◆ **CONSEGNA**
Per favore, prosegui l'articolo sulla Giornata mondiale dell'Alzheimer, riprendendo subito dopo la sua ultima frase.

◆ **TESTO**
Giornata mondiale dell'Alzheimer, Locatelli: "Coinvolge tutta la famiglia"
Il 21 settembre è l'occasione per riflettere sulla malattia. A che punto è la ricerca di nuovi farmaci e quanti casi ci sono in Italia
Oggi è la Giornata mondiale dell’Alzheimer, un’occasione per riflettere sulla malattia e fare il punto su diagnosi e prevenzione. Tante le iniziative anche in Italia: stasera (alle 20 e fino all’una di domenica 22 settembre) la facciata di Montecitorio si illuminerà di viola, come il colore del “non ti scordar di me”, fiore simbolo della malattia.

◆ **DATI FORNITI**
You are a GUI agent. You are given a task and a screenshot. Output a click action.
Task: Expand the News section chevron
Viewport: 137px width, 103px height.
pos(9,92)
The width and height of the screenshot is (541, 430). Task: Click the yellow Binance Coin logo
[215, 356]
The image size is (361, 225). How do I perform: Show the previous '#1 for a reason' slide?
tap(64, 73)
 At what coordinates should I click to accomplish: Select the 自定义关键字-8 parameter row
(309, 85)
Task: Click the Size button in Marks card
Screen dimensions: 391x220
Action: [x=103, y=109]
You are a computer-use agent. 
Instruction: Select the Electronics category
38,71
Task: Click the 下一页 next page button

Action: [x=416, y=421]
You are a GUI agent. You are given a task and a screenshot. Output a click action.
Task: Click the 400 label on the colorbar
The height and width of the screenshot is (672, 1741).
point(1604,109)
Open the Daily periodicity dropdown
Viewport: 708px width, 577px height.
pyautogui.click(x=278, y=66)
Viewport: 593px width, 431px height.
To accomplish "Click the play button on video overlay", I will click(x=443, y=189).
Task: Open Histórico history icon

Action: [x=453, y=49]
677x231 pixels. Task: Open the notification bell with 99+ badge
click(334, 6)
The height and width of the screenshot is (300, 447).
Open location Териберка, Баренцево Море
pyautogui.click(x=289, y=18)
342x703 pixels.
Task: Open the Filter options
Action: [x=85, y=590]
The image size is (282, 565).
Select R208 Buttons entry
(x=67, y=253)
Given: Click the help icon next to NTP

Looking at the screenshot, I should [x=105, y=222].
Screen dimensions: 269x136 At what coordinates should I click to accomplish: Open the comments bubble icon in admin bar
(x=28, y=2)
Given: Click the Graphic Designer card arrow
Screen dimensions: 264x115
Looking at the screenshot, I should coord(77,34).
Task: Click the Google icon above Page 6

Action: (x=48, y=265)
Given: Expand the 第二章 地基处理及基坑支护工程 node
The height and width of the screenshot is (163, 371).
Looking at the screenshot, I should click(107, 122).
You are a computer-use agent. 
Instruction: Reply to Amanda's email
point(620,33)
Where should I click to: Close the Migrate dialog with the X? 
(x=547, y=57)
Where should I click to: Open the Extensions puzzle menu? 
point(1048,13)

◆ **RISPOSTA**
“L’Alzheimer non è una semplice patologia che riguarda la persona, è una condizione che coinvolge tutta la famiglia e che spesso quando viene diagnosticata sconvolge e travolge la vita”, sottolinea la ministra per la Disabilità, Alessandra Locatelli. “Lentamente – continua – si insinua nelle giornate, tra le abitudini e troppo velocemente cambia i rapporti e modifica le relazioni. Ma l’amore resiste. E ha dato la forza a tante famiglie di unirsi e di parlare della malattia di Alzheimer, della solitudine e dei dispiaceri, ma ha dato anche la possibilità di confrontarsi e di parlarne, di farsi coraggio a vicenda, di unirsi per capire di più, per comprendere meglio sintomi e cure, per sostenere la ricerca. L’amore c’è e ti spinge a sorridere e a lottare anche quando dentro il tuo cuore tutto è sgretolato e incerto”.
I numeri dell’Alzheimer
Si stima che nel mondo siano più di 55 milioni i casi di demenza, la cui forma più comune è la malattia di Alzheimer. In Italia attualmente sono circa due milioni le persone con demenza, disturbo neuro cognitivo maggiore o con una forma di declino cognitivo lieve, di cui il 50-60% affetti da Alzheimer. Circa quattro milioni sono i loro familiari.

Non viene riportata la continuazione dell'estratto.